> _Tâche_
Renvoyez en entier et mot pour mot l'extrait sur le livre de Lola Lafon.

> _Extrait_
Le livre de Lola Lafon a déjà pour première grande qualité de restituer l’histoire de la famille Frank, l’histoire du Journal et il met en valeur de façon très émouvante Otto Frank, qui n’est plus seulement – qui n’est même pas – celui dont on a dit qu’il avait coupé des passages du texte. On est d’abord séduit par cette personnalité opiniâtre, imaginative et on partage ensuite la sidération, le chagrin indicible de ce père, son honnêteté, sa volonté de respecter ce qu’Anne aurait voulu et de faire vivre sa mémoire, inlassablement. Ensuite, évidemment, Lola Lafon n’est pas arrivée dans ce musée par hasard : on découvre qu’elle-même est juive d’origine roumaine, que des membres de sa famille ont été déportés et ont péri dans les camps de la mort et que le silence qui a entouré cette histoire familiale – auquel s’ajoutent les années vécues sous la dictature de Ceaucescu et son propre exil en France – a pesé sur sa jeunesse, sur la personne qu’elle est devenue. Et si elle peine tant, durant la nuit dans l’Annexe, à oser entrer dans la chambre d’Anne Frank, c’est non seulement à cause du poids de ces ombres familiales mais aussi à cause d’une autre histoire, une histoire en miroir de celle de la jeune Juive déportée, celle qui donne son titre au livre et que l’on découvre la gorge serrée. En un peu plus de deux cents pages seulement, par la force de sa construction, Lola Lafon a su me cueillir sur le fil des émotions toujours maîtrisées, jamais étalées mais d’autant plus fortes. Elle nous fait aussi une leçon de littérature et de silence. Je peux déjà dire que ce sera une de mes plus belles lectures de l’année.

> _Extrait de données_

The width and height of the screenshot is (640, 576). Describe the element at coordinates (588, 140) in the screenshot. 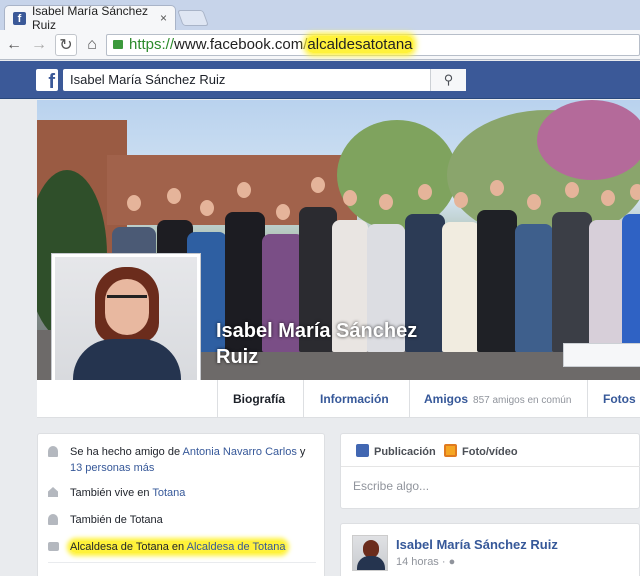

> _Corrigé_
Le livre de Lola Lafon a déjà pour première grande qualité de restituer l’histoire de la famille Frank, l’histoire du Journal et il met en valeur de façon très émouvante Otto Frank, qui n’est plus seulement – qui n’est même pas – celui dont on a dit qu’il avait coupé des passages du texte. On est d’abord séduit par cette personnalité opiniâtre, imaginative et on partage ensuite la sidération, le chagrin indicible de ce père, son honnêteté, sa volonté de respecter ce qu’Anne aurait voulu et de faire vivre sa mémoire, inlassablement. Ensuite, évidemment, Lola Lafon n’est pas arrivée dans ce musée par hasard : on découvre qu’elle-même est juive d’origine roumaine, que des membres de sa famille ont été déportés et ont péri dans les camps de la mort et que le silence qui a entouré cette histoire familiale – auquel s’ajoutent les années vécues sous la dictature de Ceaucescu et son propre exil en France – a pesé sur sa jeunesse, sur la personne qu’elle est devenue. Et si elle peine tant, durant la nuit dans l’Annexe, à oser entrer dans la chambre d’Anne Frank, c’est non seulement à cause du poids de ces ombres familiales mais aussi à cause d’une autre histoire, une histoire en miroir de celle de la jeune Juive déportée, celle qui donne son titre au livre et que l’on découvre la gorge serrée. En un peu plus de deux cents pages seulement, par la force de sa construction, Lola Lafon a su me cueillir sur le fil des émotions toujours maîtrisées, jamais étalées mais d’autant plus fortes. Elle nous fait aussi une leçon de littérature et de silence. Je peux déjà dire que ce sera une de mes plus belles lectures de l’année.